Further, in the present invention, since the moving member is configured to be able to move from the second position to the first position independently of the light emitting unit, a pressing force acts on the light emitting unit from the outside when the protective cover is opened or during the opening operation. Even if the projection of the light emitting unit becomes impossible, it is possible to prevent the protective cover from being driven undesirably and the protective cover drive mechanism and the flash device drive mechanism from being damaged. Further, if the pressing force from the outside is cut off, the light emitting portion is automatically projected to the far position by the urging force of the elastic body, so that it is not necessary to perform the operation for projecting the light emitting portion again, and the operability is improved. Can be improved. Furthermore, when the light emitting part is protruding, the protective cover is always in the open position, and when the light emitting part is in the near position without receiving any external force, the protective cover is always in the open position. If you can confirm that the part is in a distant position (you can also confirm from the side or back of the camera),
You can shoot without confirming that the protective cover is open again, and you can prevent forgetting to close the protective cover at the end of shooting.

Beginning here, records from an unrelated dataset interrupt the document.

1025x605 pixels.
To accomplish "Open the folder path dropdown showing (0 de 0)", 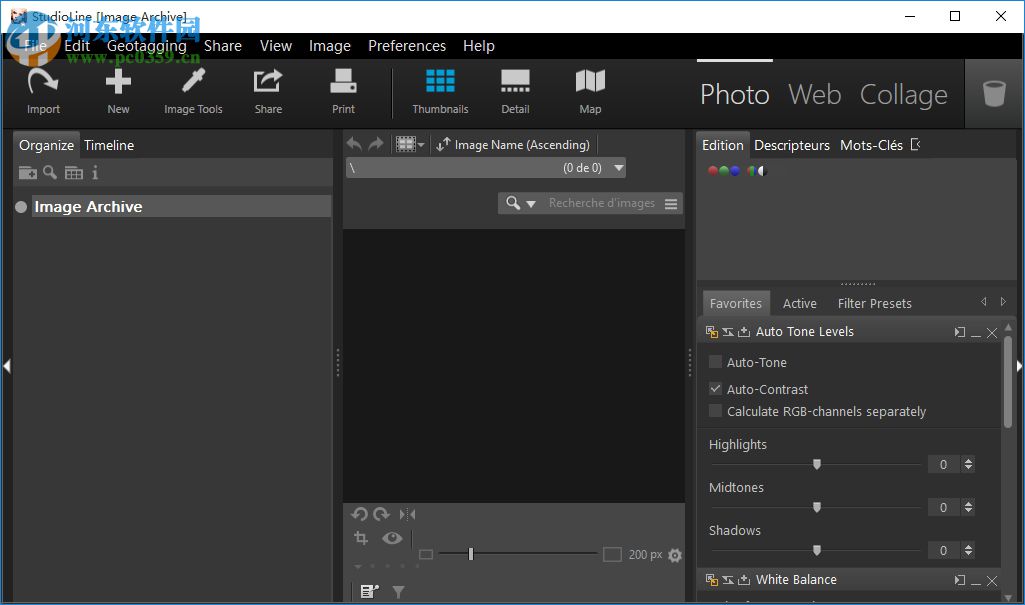I will click(x=618, y=167).
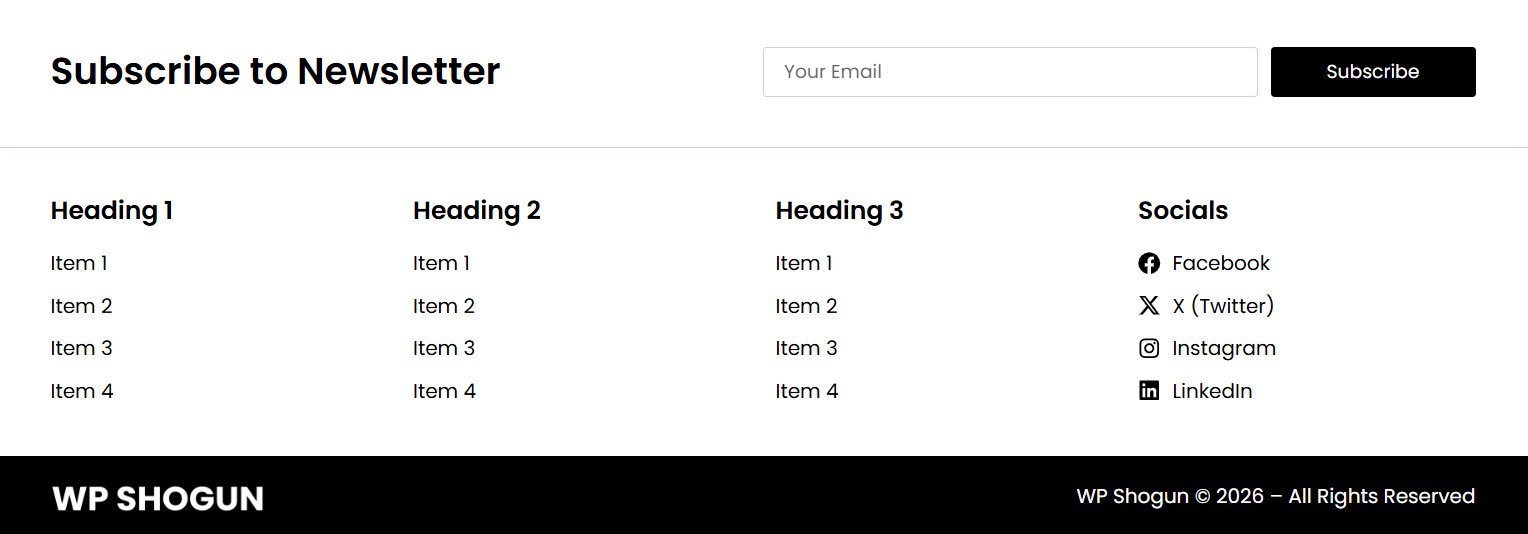Click the LinkedIn logo icon
The height and width of the screenshot is (534, 1528).
pyautogui.click(x=1149, y=391)
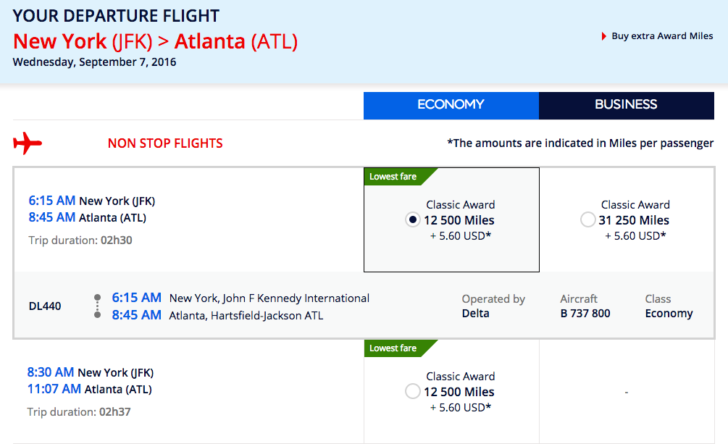Click the unavailable business cell for the 8:30 AM flight

coord(627,392)
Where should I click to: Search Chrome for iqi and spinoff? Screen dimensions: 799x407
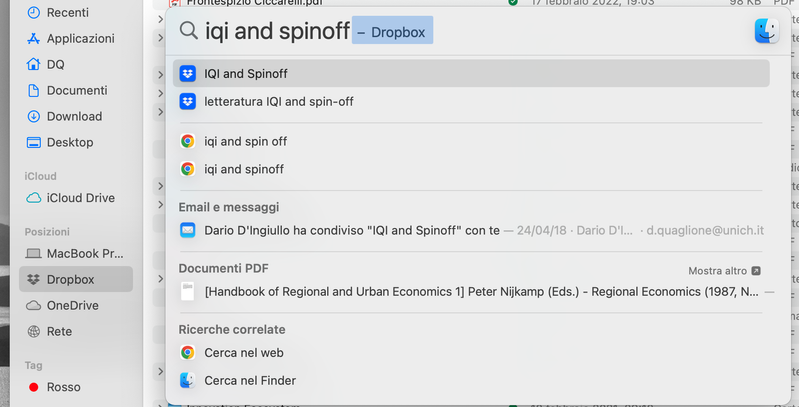point(244,169)
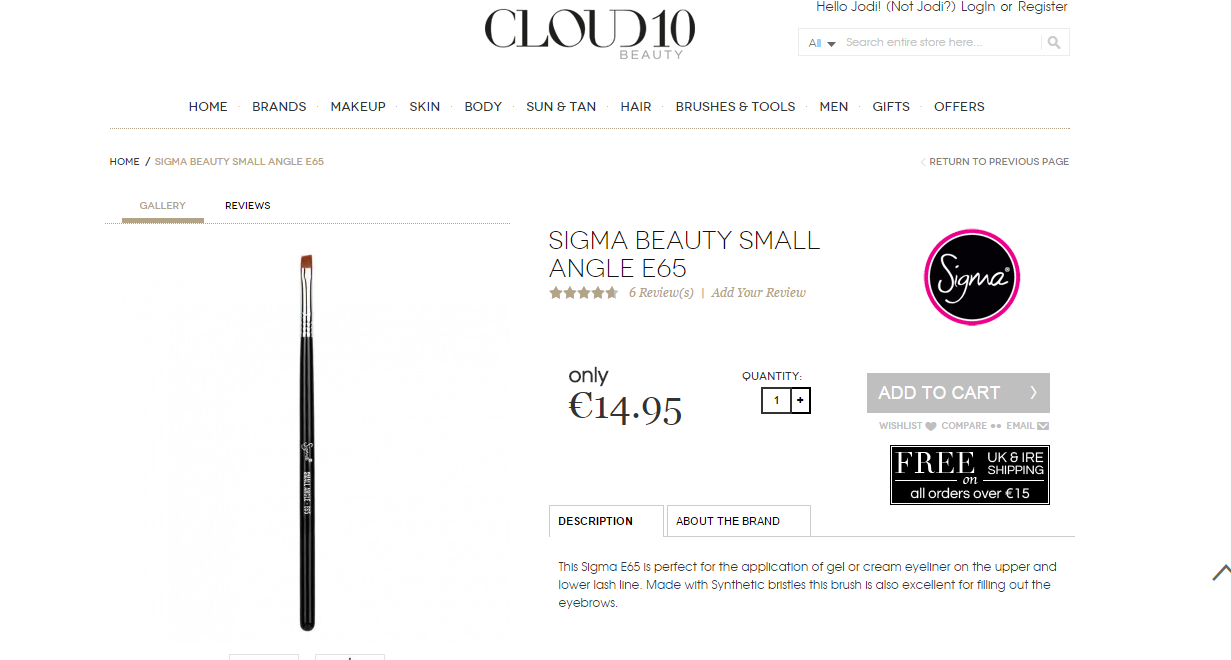Open the All category search dropdown
Image resolution: width=1231 pixels, height=660 pixels.
822,43
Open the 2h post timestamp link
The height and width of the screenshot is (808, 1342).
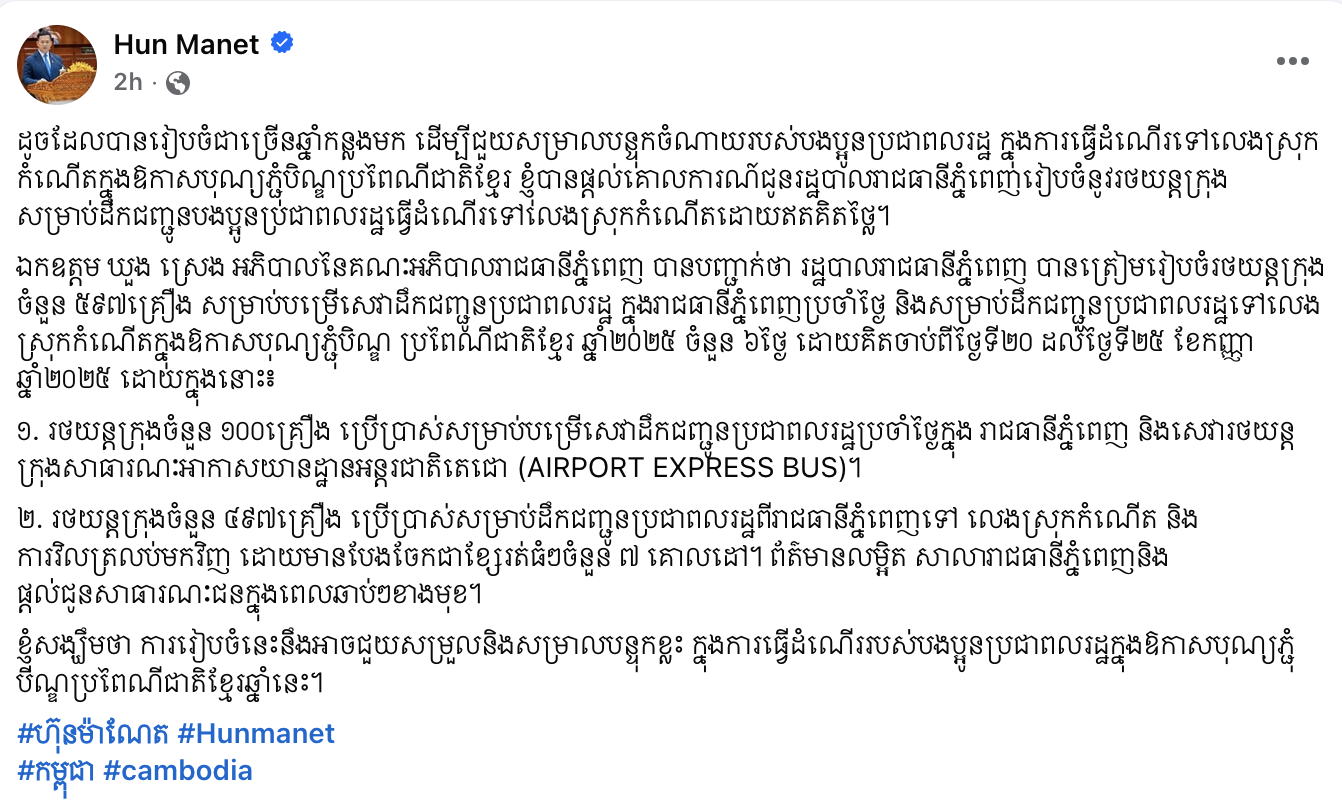pos(128,82)
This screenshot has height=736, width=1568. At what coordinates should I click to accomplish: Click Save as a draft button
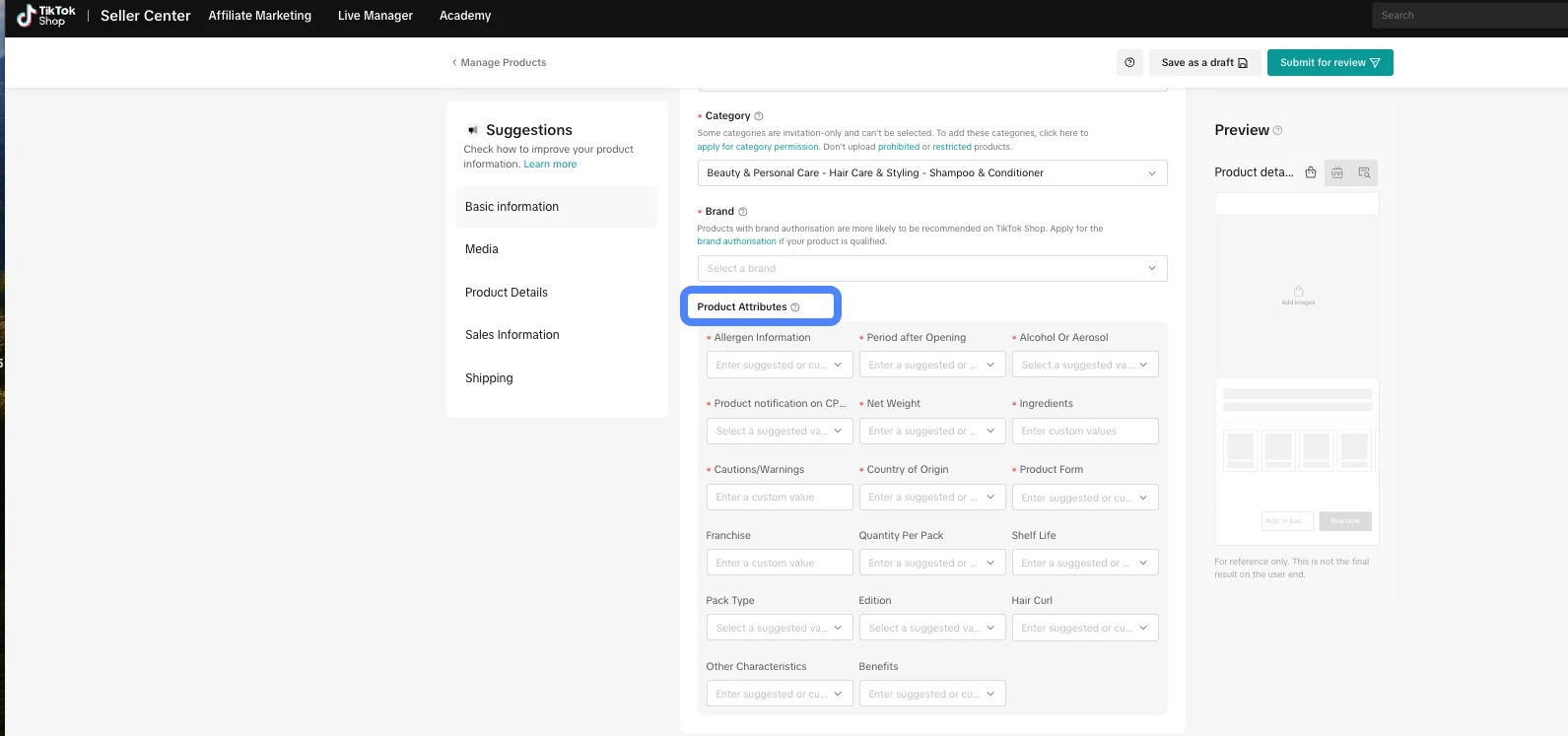(x=1203, y=63)
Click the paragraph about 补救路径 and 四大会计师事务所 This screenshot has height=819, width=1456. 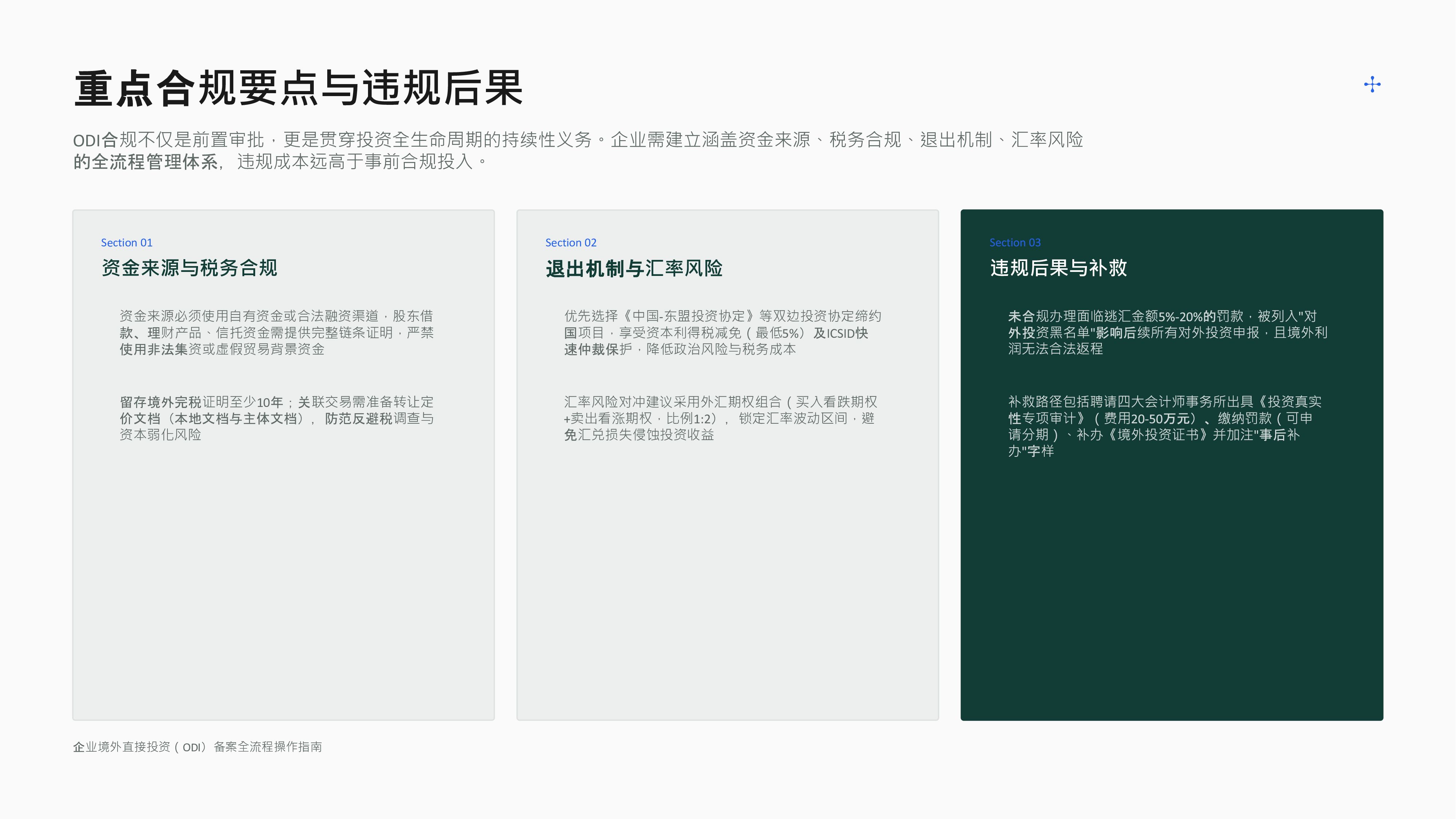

[Brief description of drawings]

FIG. 1 is an exploded perspective view showing each part of a camera according to the present invention,
2 is a front view of the cam member shown in FIG. 1, FIGS. 3 (a) and 3 (b) are plan views of the cam member, FIG. 2 (a) shows a lens storage position, and FIG. Is a diagram showing a lens protruding position, FIGS. 4 (a) and 4 (b) are plan views showing a rewinding drive system, FIG. 5 is a block diagram showing a motor control system of a camera according to the present invention, and FIG. FIG. 7 is a plan view of the lens position selection switch, and FIG. 7 is a plan view of the lens position detection switch. 2: Lens barrel, 3a, 3b: Rod 4a, 4b: Lens cover (protective cover) 5: Drive ring 6: Flash device 7a, 7b: Rod 8: Lens barrel block, 8a: Pin 9: Spool 10: Motor 11: cam member, 24: gear 25: surface cam 25a, 25c: inclined surface 25b: flat surface 26: groove cam 26a to 26c: groove 28: lever 31: lever 31a: pin 33: lever, 34: gear 35: rack , 36: Spring 40: Lens position selection lever 65: Rewind lever, 66: Gear 67: Fork, 101: Motor control unit 103: Motor reverse signal generation unit 104: Motor forward rotation signal generation unit 105: Motor stop signal generation unit 106: Film end detection signal generator S1 to S7: Switch

Claims (1)

[Claims] 1. A protective cover movable between a closed position that covers the front surface of the taking lens and an open position that opens the front surface of the taking lens, and between a near position close to the lens optical axis and a far position away from the lens optical axis. In a flash device built-in type camera including a flash device having a movable light emitting part, and a cover driving means for moving the protective cover between the closed position and the open position, A second protrusion that is engaged with the first protrusion, and the second protrusion engages with the first protrusion when moving from the first position to the second position. A moving member that drives the light emitting unit to a near position and prevents the light emitting unit from moving to a distant position at the second position; and an interposing between a spring receiver formed on the moving member and the first protrusion. Mounted from the second position of the moving member to the first position.
When moving to the position, the first protrusion is pressed to move the light emitting unit to the far position, and when the pressing force to the near position side acts on the light emitting unit at the far position, the light emitting unit is compressed and moves. A compression spring that allows the light emitting unit to move to a near position without moving the member, and the moving member that moves the movable member to the second position in conjunction with the protection cover driving the protective cover to the closed position. Flash device driving means for driving the moving member to the first position in conjunction with driving the protective cover to the open position. camera.